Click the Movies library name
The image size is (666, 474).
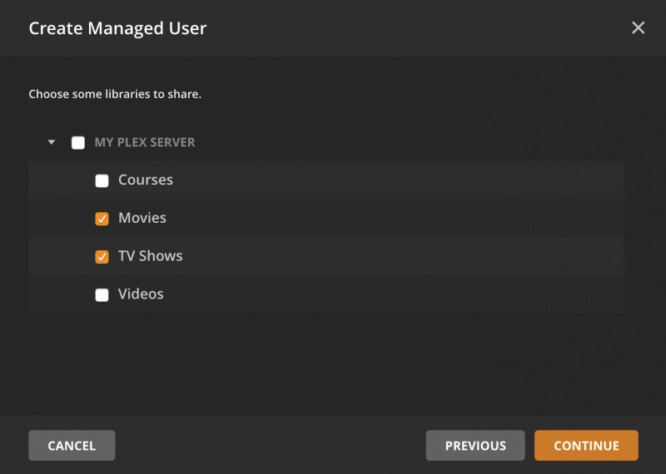coord(142,218)
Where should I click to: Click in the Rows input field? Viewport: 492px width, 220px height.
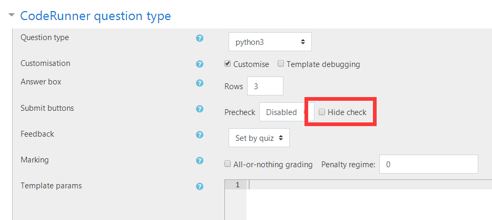point(265,86)
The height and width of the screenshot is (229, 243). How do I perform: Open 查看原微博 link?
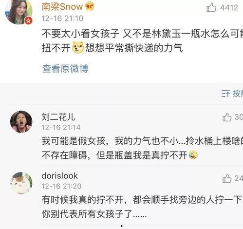[x=65, y=69]
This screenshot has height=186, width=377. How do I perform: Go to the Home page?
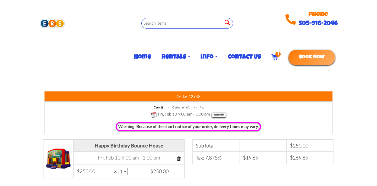pos(142,57)
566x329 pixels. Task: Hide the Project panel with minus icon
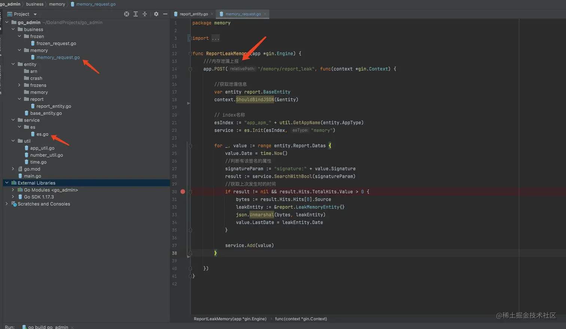(x=165, y=14)
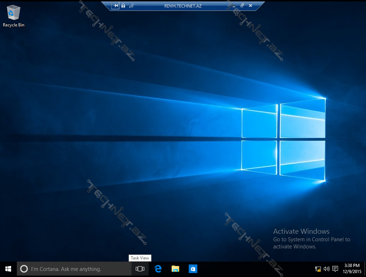
Task: Open File Explorer from the taskbar
Action: pos(175,269)
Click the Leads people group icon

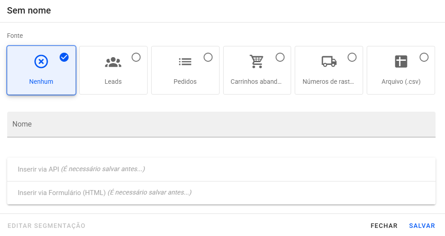113,62
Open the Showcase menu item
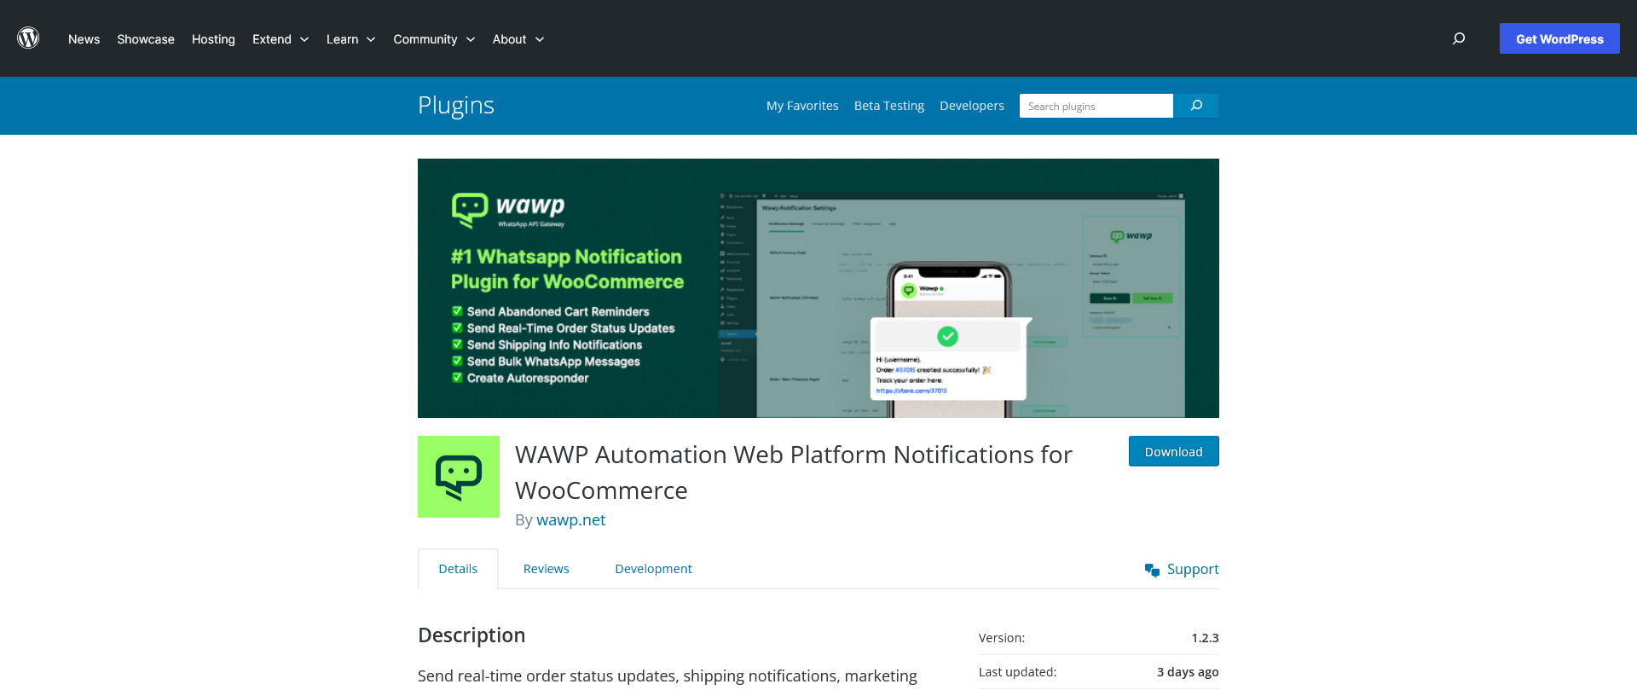Viewport: 1637px width, 690px height. tap(146, 39)
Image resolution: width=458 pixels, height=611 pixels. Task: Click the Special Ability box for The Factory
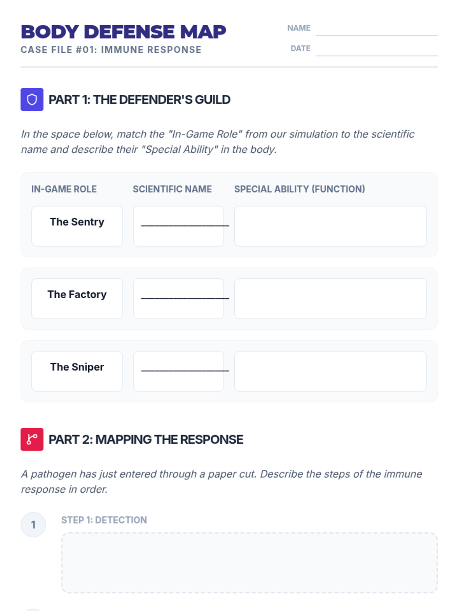[331, 299]
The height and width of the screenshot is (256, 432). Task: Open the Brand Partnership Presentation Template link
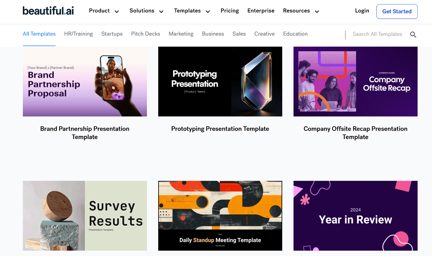point(85,133)
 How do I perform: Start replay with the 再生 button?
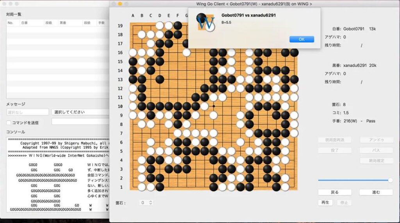[325, 203]
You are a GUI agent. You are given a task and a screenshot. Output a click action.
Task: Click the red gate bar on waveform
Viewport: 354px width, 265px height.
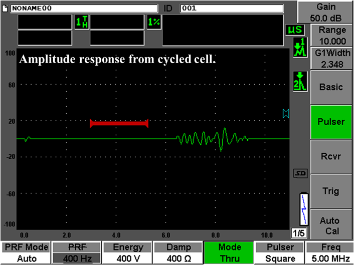point(119,123)
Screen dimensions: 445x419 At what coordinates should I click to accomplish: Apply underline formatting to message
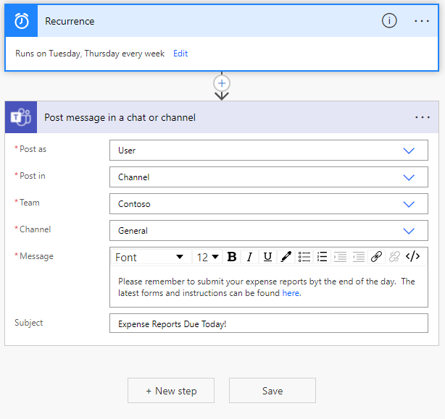(x=267, y=257)
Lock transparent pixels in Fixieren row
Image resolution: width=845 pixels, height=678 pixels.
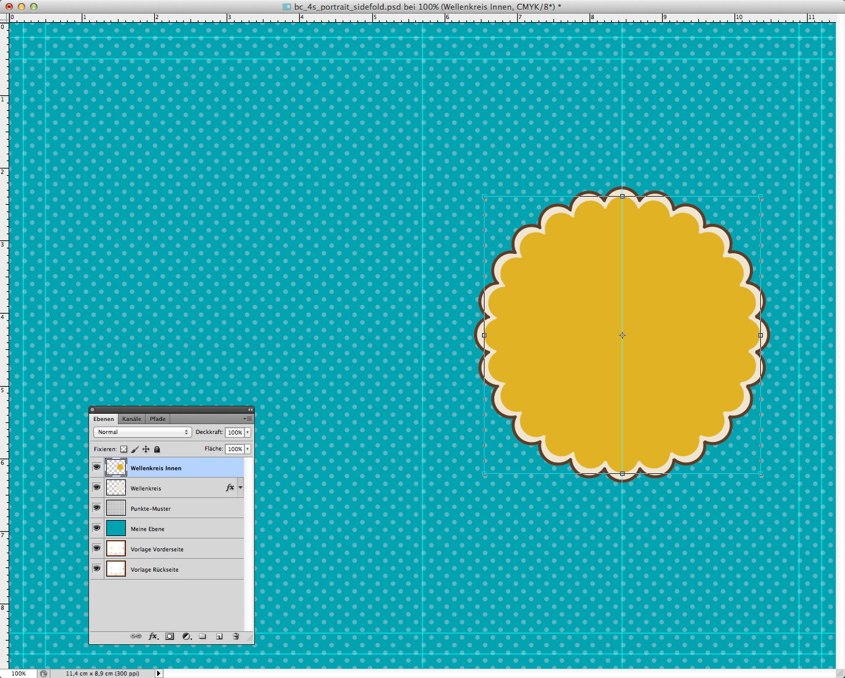pyautogui.click(x=123, y=449)
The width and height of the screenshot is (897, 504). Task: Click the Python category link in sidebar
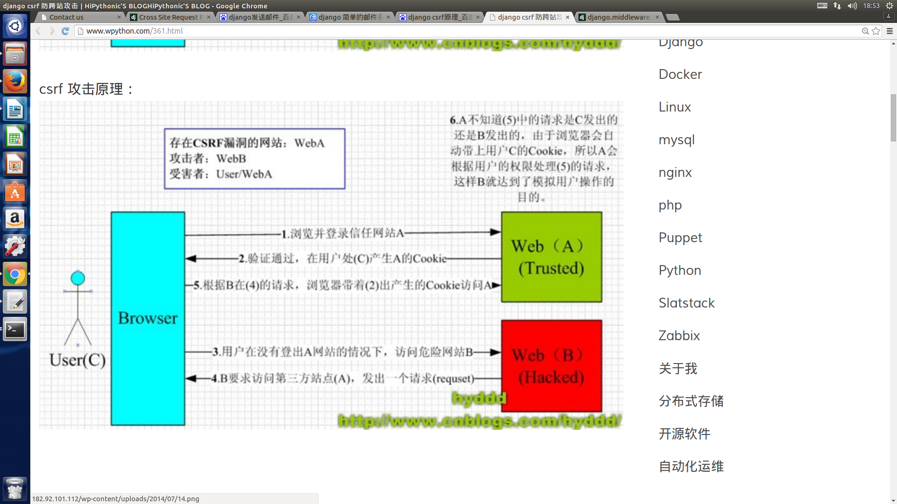tap(680, 270)
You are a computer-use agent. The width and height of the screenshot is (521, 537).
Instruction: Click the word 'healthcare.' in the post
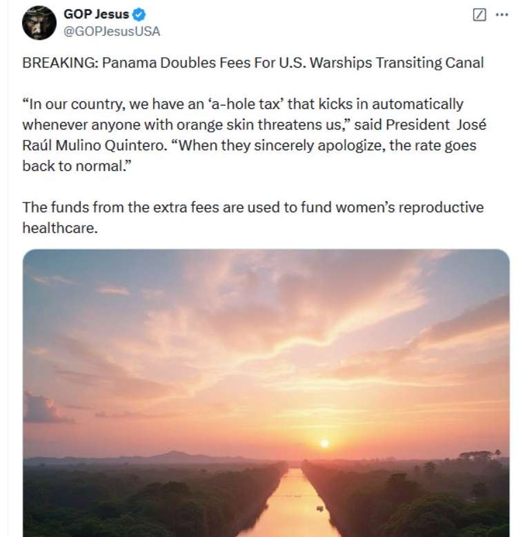[x=61, y=227]
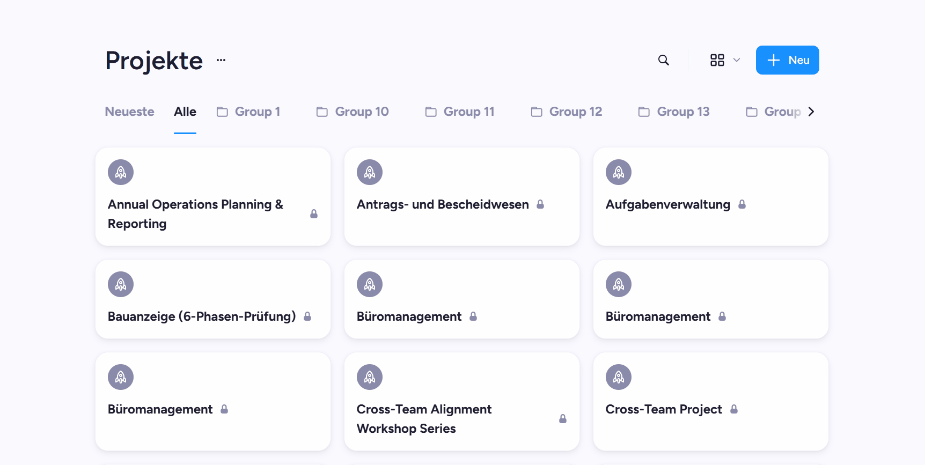Switch to the Neueste tab
This screenshot has width=925, height=465.
point(129,112)
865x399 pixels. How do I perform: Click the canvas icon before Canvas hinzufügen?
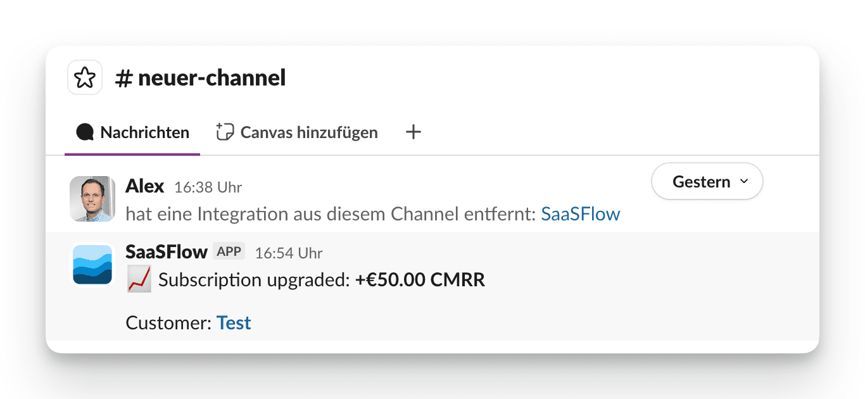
^^^^
Pictures aside, retype the material exactly.

**Task output**
Click the Movies library name
The image size is (666, 474).
coord(142,218)
Where should I click to: Click in the Rows input field? Viewport: 492px width, 220px height.
point(265,86)
The height and width of the screenshot is (229, 243). How do I perform: Open 查看原微博 link?
[x=65, y=69]
This screenshot has height=186, width=377. How do I perform: Go to the Home page?
pos(142,57)
566x329 pixels. Task: Hide the Project panel with minus icon
(x=165, y=14)
Task: Open File Explorer from the taskbar
Action: pos(175,269)
Click the Leads people group icon

113,62
Open the Showcase menu item
Viewport: 1637px width, 690px height. tap(146, 39)
Image resolution: width=458 pixels, height=611 pixels. Task: Click the Special Ability box for The Factory
[331, 299]
The height and width of the screenshot is (256, 432). Task: Open the Brand Partnership Presentation Template link
point(85,133)
 How do I perform: Start replay with the 再生 button?
[325, 203]
You are a GUI agent. You are given a task and a screenshot. Output a click action.
Task: Click the red gate bar on waveform
Viewport: 354px width, 265px height.
point(119,123)
Screen dimensions: 445x419 At what coordinates should I click to accomplish: Apply underline formatting to message
(x=267, y=257)
Lock transparent pixels in Fixieren row
Image resolution: width=845 pixels, height=678 pixels.
pyautogui.click(x=123, y=449)
The width and height of the screenshot is (897, 504). Task: Click the Python category link in sidebar
tap(680, 270)
You are a computer-use agent. The width and height of the screenshot is (521, 537).
Instruction: Click the word 'healthcare.' in the post
[x=61, y=227]
Switch to the Neueste tab
This screenshot has width=925, height=465.
point(129,112)
865x399 pixels. How do I perform: Click the canvas icon before Canvas hinzufügen?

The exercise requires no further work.